The rise in the popularity of the SNP has changed the character of Scotland’s urban politics. In the immediate past, Glaswegians living in this Labour-controlled city were encouraged to see urban regeneration as the key to a better future. Today’s policy initiatives feel more national than city-based and their focus is on skills, employment and ‘re-industrialisation’ rather than place-making. The city’s celebrated regeneration projects of the 1990s and 2000s have created a patchwork of pockets of development along the Clyde, but economic slowdown means that visitors are never far from a gap site.

In response to high levels of youth unemployment the Scottish government wants employers, schools and colleges to collaborate. The further education sector has undergone several mergers (from 37 to 13 colleges in four years) and a 10 per cent cut in staffing. The government’s attempts to reorganise secondary education to suit the needs of Scottish employers may meet some resistance but there is also an enthusiasm for teaching concrete skills to young Scots. The new City of Glasgow College is an expression of this hankering after a more recognisably productive society.
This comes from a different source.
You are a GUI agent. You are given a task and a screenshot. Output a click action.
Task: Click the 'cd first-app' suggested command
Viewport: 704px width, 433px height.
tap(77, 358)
The merger between Glasgow Metropolitan College, Central College and Glasgow Nautical College has created a new super-college with 40,000 students and 1200 staff. The recently-opened Riverside Campus, the first phase of a £228 million redevelopment of the estate, sits to the south of the city centre where the Gorbals meets the Clyde. Travelling north along the city’s old High Street you find the second phase (close to the Cathedral and Strathclyde University), which will be completed this summer.

The Riverside Campus is made up of three distinct elements linked by a cloistered garden – the main teaching tower, the engineering block and a residential tower – which read as separate elements within a whole, linked by a common approach to structure, facade design and materials. Despite the fact that it is surrounded by scrubland, the new campus has a civic quality that addresses the city in a formal way and creates a modest but meaningful public space which is imprinted with the qualities of the institution.

unlike the majority of PPP projects, no design decision has been left to chance”

The architects, a joint venture between Michael Laird and Reiach & Hall, made a conscious decision that the workshops and teaching spaces would be open or glazed and arranged around shared spaces, so that the very particular and tangible character of the maritime and engineering skills taught can be easily observed by both students and visitors.

The main teaching spaces comprise seven storeys of glazed classrooms centred on an atrium that overlooks the river and the city beyond. In the engineering block, banks of lathes imitate a real ocean liner workshop in which failing ship components can be re-engineered from scratch.

The department was designed as a single volume, with activities organised in a horseshoe around the edge and a central court – like something in a museum – devoted to big engineering plant.  The block’s steel structure is painted orange to reflect the industrial character of the academic programme.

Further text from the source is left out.